Task requirements »
Every line of the data is to be transcribed without error.

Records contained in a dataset

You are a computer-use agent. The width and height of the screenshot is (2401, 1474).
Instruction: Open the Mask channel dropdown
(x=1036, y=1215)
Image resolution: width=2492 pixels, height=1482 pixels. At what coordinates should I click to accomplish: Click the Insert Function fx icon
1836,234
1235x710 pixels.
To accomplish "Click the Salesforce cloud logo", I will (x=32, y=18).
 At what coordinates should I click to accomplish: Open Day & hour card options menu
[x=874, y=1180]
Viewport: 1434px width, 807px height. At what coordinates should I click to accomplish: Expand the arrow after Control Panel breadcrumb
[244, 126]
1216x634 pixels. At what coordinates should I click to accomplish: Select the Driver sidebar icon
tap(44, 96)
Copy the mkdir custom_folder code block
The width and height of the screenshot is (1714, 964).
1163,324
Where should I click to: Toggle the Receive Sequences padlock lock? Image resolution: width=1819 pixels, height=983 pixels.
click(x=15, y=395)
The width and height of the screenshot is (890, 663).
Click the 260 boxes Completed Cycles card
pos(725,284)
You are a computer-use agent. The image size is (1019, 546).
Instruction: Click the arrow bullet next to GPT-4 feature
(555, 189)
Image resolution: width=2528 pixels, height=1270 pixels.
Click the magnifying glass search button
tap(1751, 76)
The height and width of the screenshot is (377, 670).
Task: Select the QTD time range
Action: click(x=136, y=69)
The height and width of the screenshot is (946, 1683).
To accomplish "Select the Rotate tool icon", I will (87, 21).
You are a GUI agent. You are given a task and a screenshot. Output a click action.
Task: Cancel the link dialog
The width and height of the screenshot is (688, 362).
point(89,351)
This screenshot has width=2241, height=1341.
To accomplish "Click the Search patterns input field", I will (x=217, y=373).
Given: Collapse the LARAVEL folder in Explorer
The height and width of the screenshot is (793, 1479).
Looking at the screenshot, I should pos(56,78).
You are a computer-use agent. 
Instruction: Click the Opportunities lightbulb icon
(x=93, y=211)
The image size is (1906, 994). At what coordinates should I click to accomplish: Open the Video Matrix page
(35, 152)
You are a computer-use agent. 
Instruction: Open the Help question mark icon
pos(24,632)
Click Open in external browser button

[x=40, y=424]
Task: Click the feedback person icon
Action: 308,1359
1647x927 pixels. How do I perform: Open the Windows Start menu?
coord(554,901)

Exercise output »
You are a computer-use agent. The width and height of the screenshot is (2401, 1474).
Instruction: Open the Mask channel dropdown
(x=1036, y=1215)
Image resolution: width=2492 pixels, height=1482 pixels. At what coordinates should I click to accomplish: Click the Insert Function fx icon
1836,234
1235x710 pixels.
To accomplish "Click the Salesforce cloud logo", I will (x=32, y=18).
 At what coordinates should I click to accomplish: Open Day & hour card options menu
[x=874, y=1180]
Viewport: 1434px width, 807px height. At what coordinates should I click to accomplish: Expand the arrow after Control Panel breadcrumb
[244, 126]
1216x634 pixels. At what coordinates should I click to accomplish: Select the Driver sidebar icon
tap(44, 96)
Copy the mkdir custom_folder code block
The width and height of the screenshot is (1714, 964).
1163,324
Where should I click to: Toggle the Receive Sequences padlock lock? Image resolution: width=1819 pixels, height=983 pixels.
click(x=15, y=395)
The width and height of the screenshot is (890, 663).
Click the 260 boxes Completed Cycles card
pos(725,284)
You are a computer-use agent. The image size is (1019, 546).
Instruction: Click the arrow bullet next to GPT-4 feature
(555, 189)
Image resolution: width=2528 pixels, height=1270 pixels.
Click the magnifying glass search button
tap(1751, 76)
The height and width of the screenshot is (377, 670).
Task: Select the QTD time range
Action: click(x=136, y=69)
The height and width of the screenshot is (946, 1683).
To accomplish "Select the Rotate tool icon", I will (87, 21).
You are a GUI agent. You are given a task and a screenshot. Output a click action.
Task: Cancel the link dialog
The width and height of the screenshot is (688, 362).
point(89,351)
This screenshot has width=2241, height=1341.
To accomplish "Click the Search patterns input field", I will (x=217, y=373).
Given: Collapse the LARAVEL folder in Explorer
The height and width of the screenshot is (793, 1479).
Looking at the screenshot, I should pos(56,78).
You are a computer-use agent. 
Instruction: Click the Opportunities lightbulb icon
(x=93, y=211)
The image size is (1906, 994). At what coordinates should I click to accomplish: Open the Video Matrix page
(35, 152)
You are a computer-use agent. 
Instruction: Open the Help question mark icon
pos(24,632)
Click Open in external browser button

[x=40, y=424]
Task: Click the feedback person icon
Action: 308,1359
1647x927 pixels. How do I perform: Open the Windows Start menu?
coord(554,901)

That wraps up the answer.